— REQUIREMENT —
What's needed is an exact copy of the lines from the one that contains "The height and width of the screenshot is (474, 774)." to the end of the data below, leaving the pictures out.

— Dataset items —
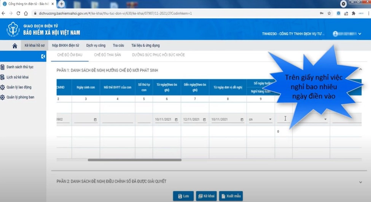
Task: Click the horizontal table scrollbar
Action: [135, 160]
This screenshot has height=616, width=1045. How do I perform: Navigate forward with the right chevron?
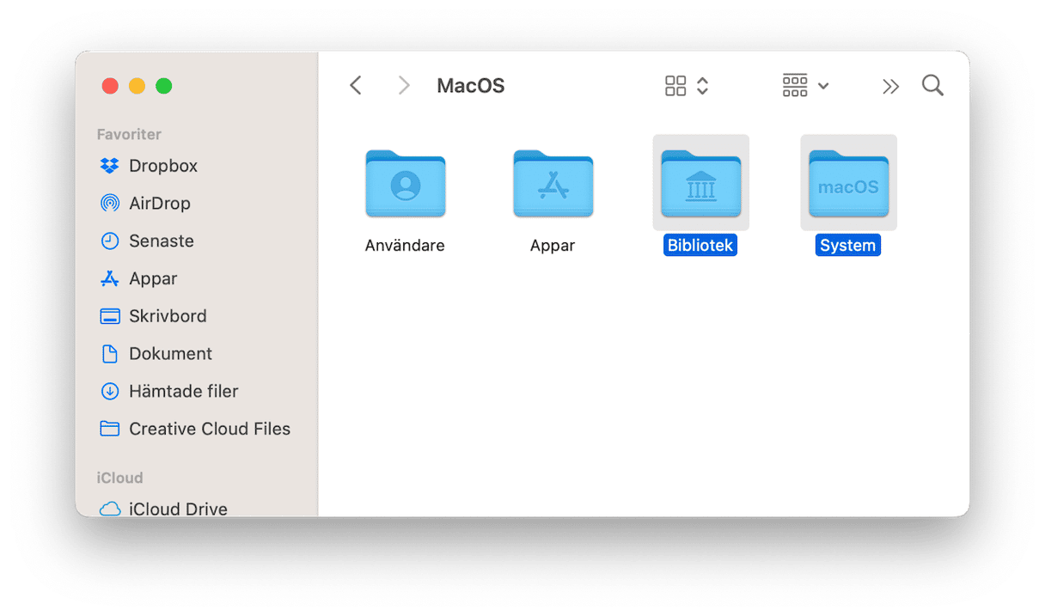tap(403, 86)

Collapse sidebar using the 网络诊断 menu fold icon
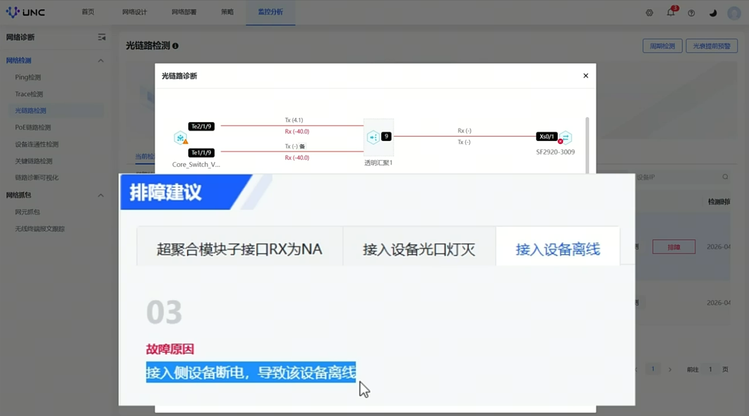pyautogui.click(x=102, y=37)
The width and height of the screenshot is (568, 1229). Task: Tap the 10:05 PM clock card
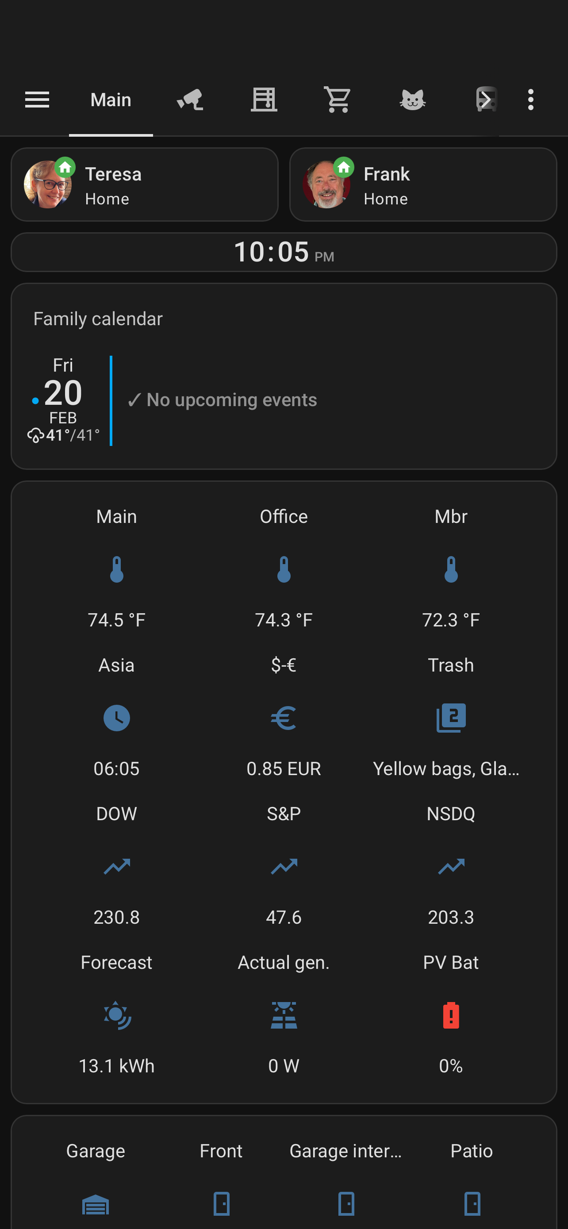(x=284, y=252)
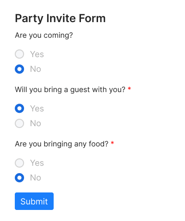Click the 'Are you coming?' question text
185x221 pixels.
[x=44, y=35]
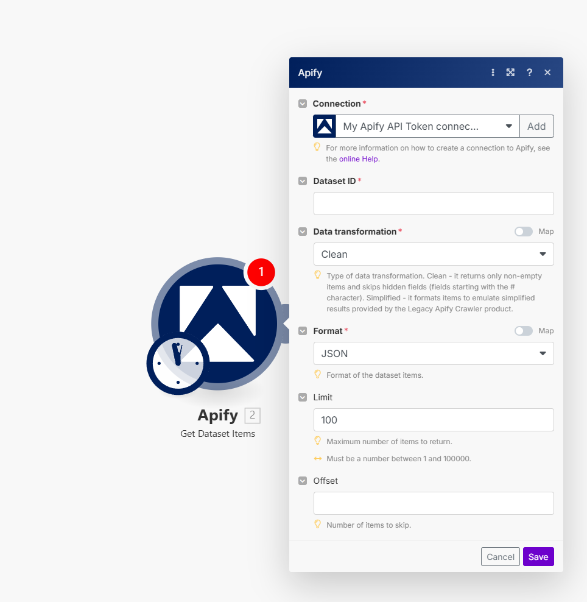This screenshot has height=602, width=587.
Task: Enable Map mode for Format
Action: pyautogui.click(x=523, y=331)

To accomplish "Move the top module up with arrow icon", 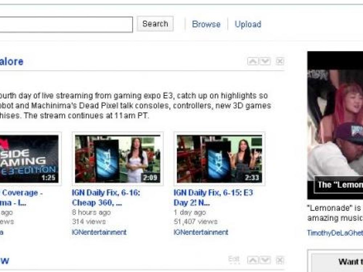I will [x=253, y=61].
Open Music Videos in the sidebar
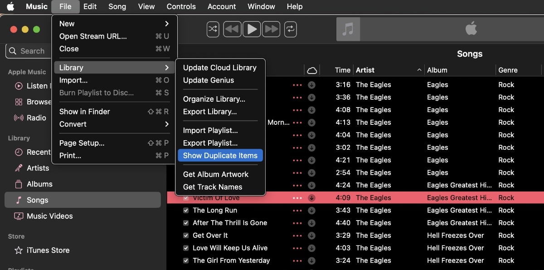 [x=49, y=216]
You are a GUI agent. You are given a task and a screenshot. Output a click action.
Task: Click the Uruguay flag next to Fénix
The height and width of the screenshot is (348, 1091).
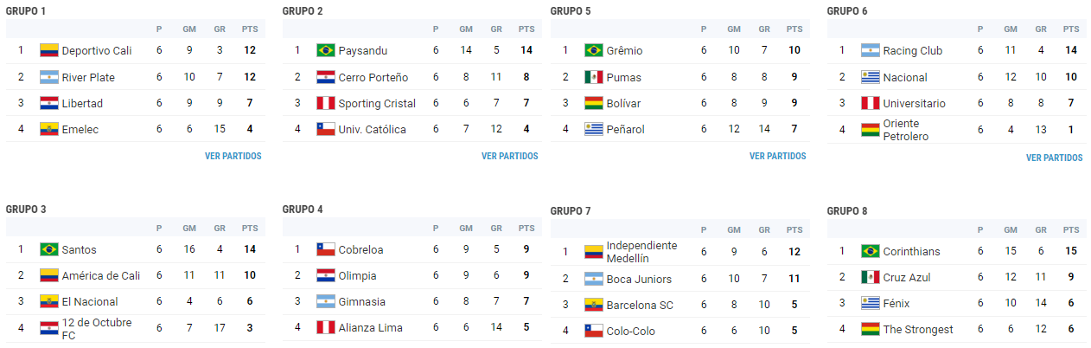point(870,304)
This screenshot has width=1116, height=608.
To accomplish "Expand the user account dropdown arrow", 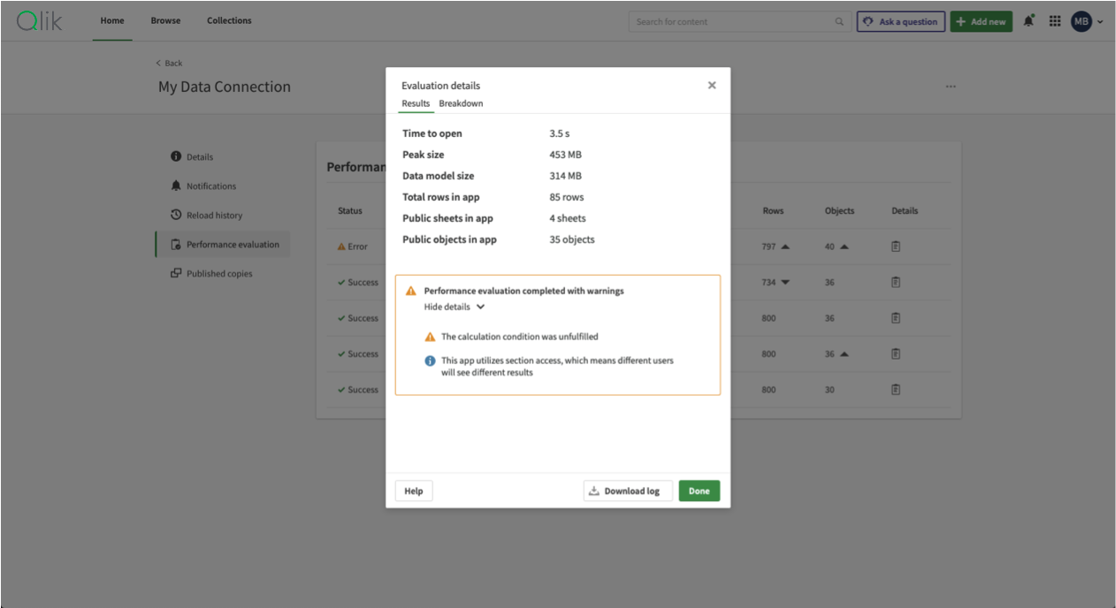I will (1101, 22).
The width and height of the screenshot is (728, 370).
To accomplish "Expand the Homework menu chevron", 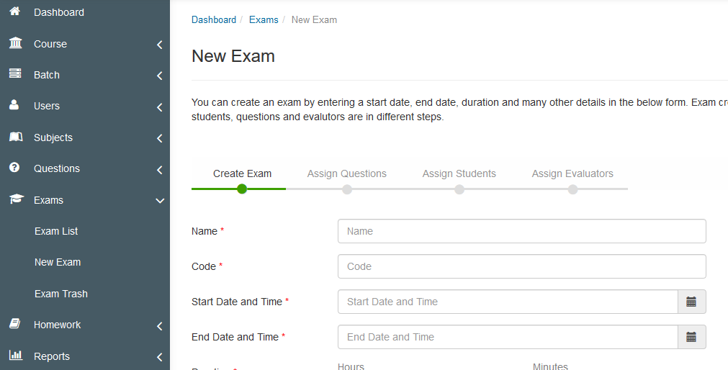I will (x=159, y=326).
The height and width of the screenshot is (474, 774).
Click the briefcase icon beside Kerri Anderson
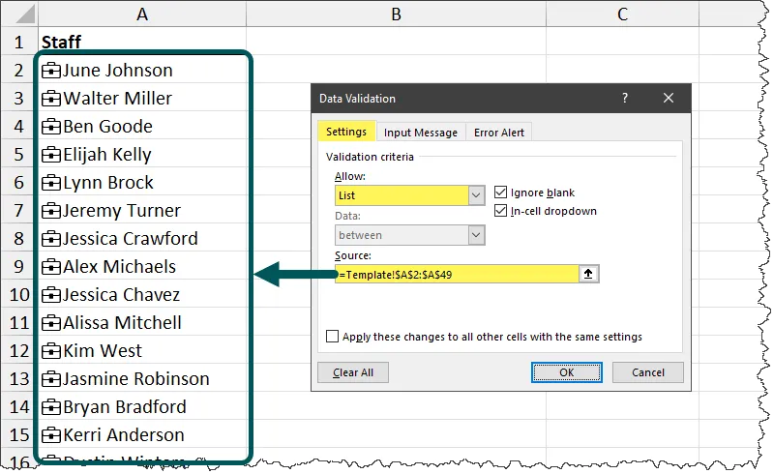(51, 435)
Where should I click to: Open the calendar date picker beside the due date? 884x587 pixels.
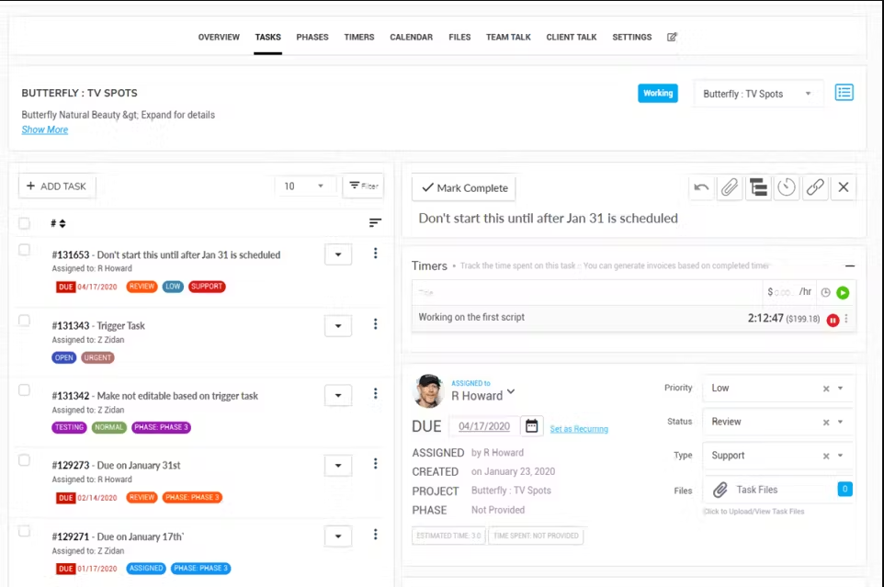pos(531,426)
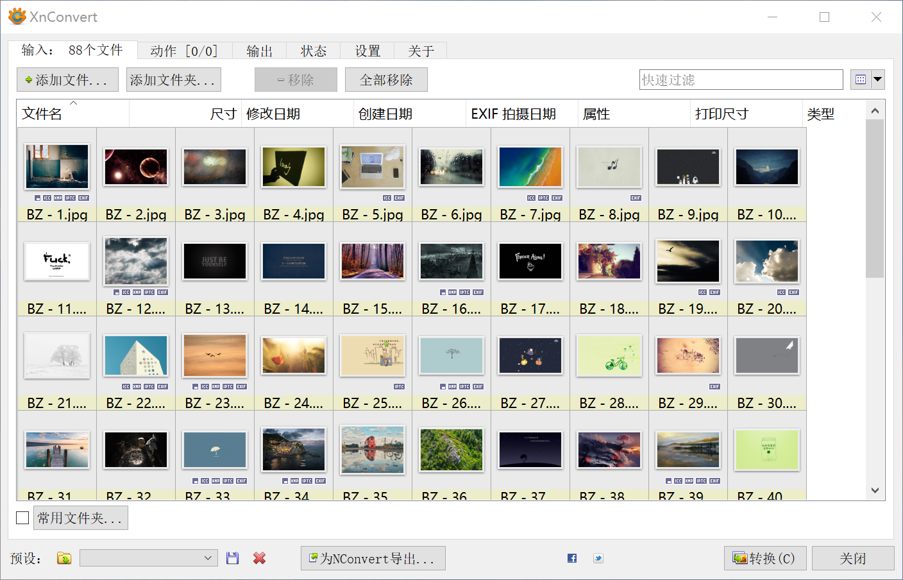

— COMPLETED EXERCISE —
The height and width of the screenshot is (474, 774).
Click the briefcase icon beside Kerri Anderson
(51, 435)
Where should I click to: Open the calendar date picker beside the due date? 884x587 pixels.
pos(531,426)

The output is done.